For a lapsed (sorry Grandma!) Catholic of Anglo-Saxon descent, there are few better ways to spend a Sunday afternoon than at Shmaltz’s weekly Beers & Shmears. My favorite way to go is Death Hoppy Ale, made with seven hops (Cascade, Citra, Summit, Crystal, Amarillo, Ahtanum, Chinook) and notes of milk chocolate and espresso, and then my favorite way to be reborn is R.I.P.A.— Rye Double IPA, which delivers a toasty malt backbone, a lashing of dry hops
and a soothing, warm finish. Like a slightly violent bear hug from a beloved sibling, Shmaltz beers are big, bold, unforgettable.
The vibe is decidedly jovial. There are board games to play. Couches on which to sprawl. Hi-tops and stools on which to perch and geekily compare tasting notes. Video games. Free bagels, two- for-one beer specials, and a staff of cheerful beer people who are more than happy to answer your multipart questions and discuss the merits of dry versus wet hopping, the difference between beers aged in bourbon barrels or rye whiskey barrels, and the merits of limited filtering.

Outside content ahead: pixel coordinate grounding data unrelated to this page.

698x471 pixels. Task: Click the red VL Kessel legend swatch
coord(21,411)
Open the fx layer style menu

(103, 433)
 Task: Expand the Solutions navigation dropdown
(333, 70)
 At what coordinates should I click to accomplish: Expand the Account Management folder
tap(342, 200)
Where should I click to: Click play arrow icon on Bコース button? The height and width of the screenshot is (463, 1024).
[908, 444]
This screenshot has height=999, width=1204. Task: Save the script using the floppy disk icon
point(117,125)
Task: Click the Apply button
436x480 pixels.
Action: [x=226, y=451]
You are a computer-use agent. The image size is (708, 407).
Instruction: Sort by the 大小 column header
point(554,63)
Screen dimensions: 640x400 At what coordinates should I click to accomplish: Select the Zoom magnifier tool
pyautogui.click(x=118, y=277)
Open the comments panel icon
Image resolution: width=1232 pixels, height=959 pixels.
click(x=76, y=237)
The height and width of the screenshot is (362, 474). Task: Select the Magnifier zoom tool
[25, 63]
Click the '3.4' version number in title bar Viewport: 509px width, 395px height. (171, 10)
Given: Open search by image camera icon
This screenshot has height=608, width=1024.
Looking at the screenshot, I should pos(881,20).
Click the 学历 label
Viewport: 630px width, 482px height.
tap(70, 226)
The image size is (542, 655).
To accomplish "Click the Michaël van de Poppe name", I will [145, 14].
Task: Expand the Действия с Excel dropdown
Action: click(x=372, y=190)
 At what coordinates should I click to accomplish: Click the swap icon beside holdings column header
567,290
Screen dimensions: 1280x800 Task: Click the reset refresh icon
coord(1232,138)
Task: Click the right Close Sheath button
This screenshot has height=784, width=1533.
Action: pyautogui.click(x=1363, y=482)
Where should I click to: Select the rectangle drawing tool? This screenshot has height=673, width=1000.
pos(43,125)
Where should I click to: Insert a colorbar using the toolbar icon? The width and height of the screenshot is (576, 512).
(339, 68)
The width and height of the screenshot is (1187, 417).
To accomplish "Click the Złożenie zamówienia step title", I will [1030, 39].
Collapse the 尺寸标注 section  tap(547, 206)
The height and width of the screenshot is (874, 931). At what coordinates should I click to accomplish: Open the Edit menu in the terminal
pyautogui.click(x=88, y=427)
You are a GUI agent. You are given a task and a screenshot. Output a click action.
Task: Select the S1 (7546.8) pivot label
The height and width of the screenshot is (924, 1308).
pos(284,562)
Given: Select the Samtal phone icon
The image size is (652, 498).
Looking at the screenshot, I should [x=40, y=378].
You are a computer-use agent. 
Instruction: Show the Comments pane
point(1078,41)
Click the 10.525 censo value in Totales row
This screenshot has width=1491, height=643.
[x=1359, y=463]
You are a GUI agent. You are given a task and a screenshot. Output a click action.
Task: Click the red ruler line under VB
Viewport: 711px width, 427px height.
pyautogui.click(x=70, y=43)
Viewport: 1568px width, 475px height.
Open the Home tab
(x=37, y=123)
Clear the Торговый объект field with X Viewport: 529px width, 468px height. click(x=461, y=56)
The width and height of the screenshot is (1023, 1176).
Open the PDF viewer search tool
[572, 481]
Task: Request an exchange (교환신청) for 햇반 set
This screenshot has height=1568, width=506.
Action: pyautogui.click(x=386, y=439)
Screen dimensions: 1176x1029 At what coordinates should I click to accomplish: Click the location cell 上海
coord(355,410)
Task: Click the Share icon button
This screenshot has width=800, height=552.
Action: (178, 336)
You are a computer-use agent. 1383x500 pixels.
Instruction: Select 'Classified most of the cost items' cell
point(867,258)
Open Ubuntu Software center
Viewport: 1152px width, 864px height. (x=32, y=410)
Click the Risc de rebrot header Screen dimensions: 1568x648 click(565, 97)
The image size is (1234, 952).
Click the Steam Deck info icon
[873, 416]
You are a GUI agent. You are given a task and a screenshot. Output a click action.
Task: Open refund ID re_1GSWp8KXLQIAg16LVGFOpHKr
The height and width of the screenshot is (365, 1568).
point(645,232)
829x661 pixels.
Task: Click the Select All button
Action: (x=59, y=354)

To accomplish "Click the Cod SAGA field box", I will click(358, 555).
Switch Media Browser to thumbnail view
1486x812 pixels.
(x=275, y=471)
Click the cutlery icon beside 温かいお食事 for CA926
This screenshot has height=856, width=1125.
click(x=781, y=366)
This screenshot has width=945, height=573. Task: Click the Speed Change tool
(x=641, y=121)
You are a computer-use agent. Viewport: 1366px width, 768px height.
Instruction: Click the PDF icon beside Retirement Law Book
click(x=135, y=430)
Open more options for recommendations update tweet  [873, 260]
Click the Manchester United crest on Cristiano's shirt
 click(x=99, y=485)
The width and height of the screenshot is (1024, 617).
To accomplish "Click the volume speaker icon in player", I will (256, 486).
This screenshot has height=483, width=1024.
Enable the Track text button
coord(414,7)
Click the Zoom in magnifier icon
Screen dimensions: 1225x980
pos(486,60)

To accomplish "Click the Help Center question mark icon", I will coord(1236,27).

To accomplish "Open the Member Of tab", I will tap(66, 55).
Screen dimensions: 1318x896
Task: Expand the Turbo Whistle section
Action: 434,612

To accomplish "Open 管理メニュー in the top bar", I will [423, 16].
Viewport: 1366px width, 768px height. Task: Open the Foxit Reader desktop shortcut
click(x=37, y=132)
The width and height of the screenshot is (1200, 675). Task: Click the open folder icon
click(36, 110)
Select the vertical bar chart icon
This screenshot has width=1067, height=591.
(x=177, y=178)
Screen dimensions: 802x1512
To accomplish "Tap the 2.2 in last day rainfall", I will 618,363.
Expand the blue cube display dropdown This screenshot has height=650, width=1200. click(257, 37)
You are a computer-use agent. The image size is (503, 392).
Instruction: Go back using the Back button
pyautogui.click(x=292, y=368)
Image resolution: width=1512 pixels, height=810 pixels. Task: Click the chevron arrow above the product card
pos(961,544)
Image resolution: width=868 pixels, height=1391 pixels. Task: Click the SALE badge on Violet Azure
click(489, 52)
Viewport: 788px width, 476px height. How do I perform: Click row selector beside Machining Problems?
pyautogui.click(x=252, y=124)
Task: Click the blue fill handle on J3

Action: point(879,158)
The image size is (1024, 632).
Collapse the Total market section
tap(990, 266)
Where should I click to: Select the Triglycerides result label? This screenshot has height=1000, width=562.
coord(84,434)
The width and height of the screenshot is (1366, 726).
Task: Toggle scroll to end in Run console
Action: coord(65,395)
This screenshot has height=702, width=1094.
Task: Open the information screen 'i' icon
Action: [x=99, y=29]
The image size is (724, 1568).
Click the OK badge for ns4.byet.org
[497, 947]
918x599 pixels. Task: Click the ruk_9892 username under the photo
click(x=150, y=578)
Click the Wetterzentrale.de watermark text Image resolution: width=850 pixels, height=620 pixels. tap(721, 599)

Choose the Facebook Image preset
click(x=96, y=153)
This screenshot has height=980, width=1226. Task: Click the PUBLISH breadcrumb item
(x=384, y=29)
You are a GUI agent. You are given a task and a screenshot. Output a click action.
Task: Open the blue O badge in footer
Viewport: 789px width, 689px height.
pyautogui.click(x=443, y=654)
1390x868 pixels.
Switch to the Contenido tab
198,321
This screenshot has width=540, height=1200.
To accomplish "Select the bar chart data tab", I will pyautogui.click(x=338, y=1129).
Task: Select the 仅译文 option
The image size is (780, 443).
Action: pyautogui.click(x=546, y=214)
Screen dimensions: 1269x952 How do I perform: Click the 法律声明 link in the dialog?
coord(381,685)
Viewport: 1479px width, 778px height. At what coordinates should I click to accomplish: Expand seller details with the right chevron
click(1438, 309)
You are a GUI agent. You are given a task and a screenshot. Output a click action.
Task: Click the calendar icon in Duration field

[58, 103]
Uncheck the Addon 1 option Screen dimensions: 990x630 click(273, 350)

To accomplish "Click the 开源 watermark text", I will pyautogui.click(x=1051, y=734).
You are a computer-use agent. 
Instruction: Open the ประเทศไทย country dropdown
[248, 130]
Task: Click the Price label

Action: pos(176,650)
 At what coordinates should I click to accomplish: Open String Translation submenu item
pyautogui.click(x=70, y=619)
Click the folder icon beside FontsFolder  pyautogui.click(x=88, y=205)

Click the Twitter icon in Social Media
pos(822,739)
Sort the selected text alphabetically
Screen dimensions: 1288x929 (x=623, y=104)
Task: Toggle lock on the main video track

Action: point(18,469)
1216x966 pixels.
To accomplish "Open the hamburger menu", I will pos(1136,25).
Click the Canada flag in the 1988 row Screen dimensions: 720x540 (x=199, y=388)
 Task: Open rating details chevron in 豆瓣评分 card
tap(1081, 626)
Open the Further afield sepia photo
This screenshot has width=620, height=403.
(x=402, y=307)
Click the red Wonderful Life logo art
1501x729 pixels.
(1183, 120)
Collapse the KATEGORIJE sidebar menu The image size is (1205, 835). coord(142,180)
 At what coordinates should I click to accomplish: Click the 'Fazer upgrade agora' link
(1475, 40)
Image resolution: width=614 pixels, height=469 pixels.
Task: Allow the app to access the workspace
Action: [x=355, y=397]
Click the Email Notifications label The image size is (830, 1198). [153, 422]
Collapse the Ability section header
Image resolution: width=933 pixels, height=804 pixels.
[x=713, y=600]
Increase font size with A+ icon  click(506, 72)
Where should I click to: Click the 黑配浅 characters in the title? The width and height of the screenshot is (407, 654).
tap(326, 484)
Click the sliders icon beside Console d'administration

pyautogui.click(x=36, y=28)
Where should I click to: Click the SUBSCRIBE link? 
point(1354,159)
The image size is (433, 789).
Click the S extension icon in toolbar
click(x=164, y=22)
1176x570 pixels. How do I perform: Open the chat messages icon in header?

Beer is culture, and exploring it through a Jewish lens is an invigorating, lip-smacking taste revolution that makes you rethink all of the things you thought you knew about the development of Western Civilization (or at the very least, notions about pomegranates and beer). Hey, maybe they’ve even got a point about that “c” thing.
L’Chaim!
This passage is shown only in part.